Watch: Gina Carano brings the charm as we discuss ‘Haywire’ and beating on Fassbender

Gina Carano has charisma to spare, and it’s little wonder Soderbergh felt driven to make a film in which he could showcase her.

I’m not a fight fan.  Well, that’s only part true.  I don’t watch MMA or UFC or really any sort of fighting, but that’s because there are only so many hours in any given day, and I have to prioritize about what I do with my time.  I always have more movies to watch.  I always have something to read.  I always have something I could be writing.  I am constantly able to find something that I should be doing, and so the idea of spending a night watching fighting just doesn’t fit into the timetable I’ve got set up.

I do like the actual sport of fighting, though.  I grew up a boxing fan, and I see how boxing has evolved into these other major forms of organized fighting now.  I can see why the audience is drawn to the other forms, and I can see why the stars that have emerged from this world are considered stars.  There is a different level of physical engagement we see from these people, a different level of abuse that they seem willing to subject themselves to, and that’s part of the thrill of MMA.  We’re impressed by these people because it seems completely deranged to voluntarily step into a ring where someone could beat the holy hell out of you and leave you unconscious with a torn rotator cuff within 45 seconds of starting.  That’s not a tornado I want to stick my arm into, thanks, so those who do it and who do it well are definitely to be admired.

For Carano, though, her ability to beat me unconscious with my own thigh bone is just part of her appeal.  It is the contradictory nature of who she is that makes her so interesting.  There’s a sequence in “Haywire,” the movie that she stars in that opens this weekend, where she has got to escape from somewhere, and it’s a long complicated sequence involving rooftops and drain pipes and shimmying around ledges and running and jumping and, yes, some ass-beating.  And in the whole scene, she handles herself physically with a precision and a believability that are impressive.  But she also rocks the cutest hat in the world, and she looks pretty adorable the entire time.  I should not be describing a Lee Marvin-style unrelenting badass as “adorable,” but I think Soderbergh likes that dissonance, that clash between the aspects of who she is, and he plays to it.

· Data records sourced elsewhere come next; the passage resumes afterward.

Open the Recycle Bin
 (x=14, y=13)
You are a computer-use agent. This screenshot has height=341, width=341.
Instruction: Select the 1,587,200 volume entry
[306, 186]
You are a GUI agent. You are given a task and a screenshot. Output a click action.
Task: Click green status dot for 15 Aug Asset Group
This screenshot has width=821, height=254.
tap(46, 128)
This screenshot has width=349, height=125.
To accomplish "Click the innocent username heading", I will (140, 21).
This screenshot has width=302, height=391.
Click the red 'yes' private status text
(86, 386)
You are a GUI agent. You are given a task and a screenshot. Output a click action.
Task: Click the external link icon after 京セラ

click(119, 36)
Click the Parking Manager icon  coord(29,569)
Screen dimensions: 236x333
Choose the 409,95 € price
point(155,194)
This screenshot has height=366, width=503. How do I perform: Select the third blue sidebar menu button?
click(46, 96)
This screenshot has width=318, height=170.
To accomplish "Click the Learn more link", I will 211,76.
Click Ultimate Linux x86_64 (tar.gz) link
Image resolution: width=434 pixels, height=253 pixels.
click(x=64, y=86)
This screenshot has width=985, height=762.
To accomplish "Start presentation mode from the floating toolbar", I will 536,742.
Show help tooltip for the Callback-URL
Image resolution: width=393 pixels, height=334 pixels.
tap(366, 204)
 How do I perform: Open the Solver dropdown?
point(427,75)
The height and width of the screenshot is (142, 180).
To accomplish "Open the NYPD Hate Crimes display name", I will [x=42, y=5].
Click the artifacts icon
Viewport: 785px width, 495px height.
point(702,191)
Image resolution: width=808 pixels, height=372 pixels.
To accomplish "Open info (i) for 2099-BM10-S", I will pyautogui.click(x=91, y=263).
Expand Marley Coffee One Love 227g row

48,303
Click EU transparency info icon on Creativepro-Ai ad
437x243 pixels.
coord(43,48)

Sitting down with her, I thought she was charming.  This is as close to full-on flirt as you’ll ever see from me in a junket setting.  I was just plain enjoying the chat with this fascinating woman, and I think she’s got a genuine career in film if she wants it.  I have no idea if there will ever be another Gina Carano action movie, but I do know that if it gets made, I’ll see it.  She storms through this one like a star, and it’s a real treat to sit down with anyone at this sort of turning-point moment in a career.

“Haywire” opens this Friday.  Make sure you wear a cup.